The meme also spawned merchandise, including t-shirts featuring the original flier image. Urban Dictionary entries documented the meme's distinctive language, with users quoting Terry's original text.

How to Use This Meme

Hopkin Green Frog works less as a reusable template and more as a Photoshop prompt. The typical approach:

1

Take the original lost frog flier image

2

Insert the frog (or the flier) into an unexpected context, like a movie poster, famous painting, or news broadcast

3

Alternatively, create a response flier, ransom note, or "sighting report" for the missing frog

4

Some edits place Hopkin in elaborate scenarios, like hiding among other famous frogs or appearing in historical photos

Cultural Impact

Hopkin Green Frog holds a particular place in early internet culture as one of the first "found object" memes, where a real-world artifact became raw material for online creativity. The meme predated the era of Reddit and Twitter, spreading instead through forums, blogs, and dedicated single-topic websites like lostfrog.org.

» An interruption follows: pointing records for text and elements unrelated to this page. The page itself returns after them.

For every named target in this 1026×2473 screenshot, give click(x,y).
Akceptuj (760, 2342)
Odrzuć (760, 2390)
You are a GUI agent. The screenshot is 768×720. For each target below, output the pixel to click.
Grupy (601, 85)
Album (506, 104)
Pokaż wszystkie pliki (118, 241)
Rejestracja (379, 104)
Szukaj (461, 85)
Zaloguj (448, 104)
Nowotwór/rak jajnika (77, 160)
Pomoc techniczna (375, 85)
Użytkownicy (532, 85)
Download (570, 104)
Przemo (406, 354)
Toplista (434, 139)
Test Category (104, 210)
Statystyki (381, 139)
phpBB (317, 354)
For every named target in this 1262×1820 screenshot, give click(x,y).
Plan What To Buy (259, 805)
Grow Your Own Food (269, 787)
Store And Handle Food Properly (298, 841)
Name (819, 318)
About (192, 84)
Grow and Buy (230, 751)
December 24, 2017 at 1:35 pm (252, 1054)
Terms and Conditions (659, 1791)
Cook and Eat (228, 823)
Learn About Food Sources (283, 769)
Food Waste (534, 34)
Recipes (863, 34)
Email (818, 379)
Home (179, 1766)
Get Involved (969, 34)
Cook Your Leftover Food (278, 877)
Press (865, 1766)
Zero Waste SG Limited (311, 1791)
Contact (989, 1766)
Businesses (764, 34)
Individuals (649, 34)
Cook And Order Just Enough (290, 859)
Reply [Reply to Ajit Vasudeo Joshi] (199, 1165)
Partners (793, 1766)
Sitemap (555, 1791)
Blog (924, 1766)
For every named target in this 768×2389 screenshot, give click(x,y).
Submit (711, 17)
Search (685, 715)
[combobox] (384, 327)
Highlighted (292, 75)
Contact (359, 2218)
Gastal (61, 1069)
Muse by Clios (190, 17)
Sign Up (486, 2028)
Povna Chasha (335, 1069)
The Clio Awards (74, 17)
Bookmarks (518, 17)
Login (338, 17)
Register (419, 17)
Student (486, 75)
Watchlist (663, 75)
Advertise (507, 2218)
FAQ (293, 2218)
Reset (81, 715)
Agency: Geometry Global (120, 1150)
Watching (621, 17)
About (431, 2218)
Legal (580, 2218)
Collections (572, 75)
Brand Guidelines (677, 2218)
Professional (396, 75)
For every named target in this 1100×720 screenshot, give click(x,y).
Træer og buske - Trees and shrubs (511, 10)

The backstory, once revealed, added an unexpected layer of pathos. Learning that Terry was an autistic teenager who genuinely lost a beloved toy complicated the meme's tone. Some users felt guilty about laughing; others argued the Photoshop edits were a form of tribute rather than mockery. Whybark's investigation became a frequently cited example of early internet journalism, where a blogger tracked down the real story behind a viral image.

The meme also raised early questions about the ethics of internet virality. Terry's father specifically asked that people stop calling and not send replacement frogs, noting his son was unaware of the internet's interest and it was better that way. This request was one of the internet's early encounters with the human consequences of turning someone's personal moment into public entertainment.

Fun Facts

The frog was a McDonald's Happy Meal toy from the "Animal Alley" promotion. Whybark found one on eBay for about $5.

Terry's father told the blogger that he was the first person to call the family about the frog, though a separate account from another forum user (citizenkafka) suggested Terry's mother already knew about lostfrog.org.

It appears Terry made at least two batches of fliers, with a second round posted in May 2004, which his father didn't know about.

The meme's distinctive grammar ("Him name is Hopkin Green Frog") became quotable shorthand in early internet culture.

Whybark's blog post about the investigation kept generating traffic surges for months, with large sites rediscovering it roughly every other month throughout 2005.

Derivatives & Variations

lostfrog.org

— A dedicated website collecting Photoshop edits of the Hopkin flier, serving as the meme's primary archive and community hub[1].

Hopkin merchandise

— T-shirts featuring the original flier image were produced and sold online[1].

MetaFilter discussion threads

— At least two major MetaFilter threads cataloged and discussed the meme and its backstory, becoming secondary archives of the meme's early spread[1].

Investigative blog posts

— Mike Whybark's detailed report on the real story behind the flier became a notable piece of early blog journalism[1].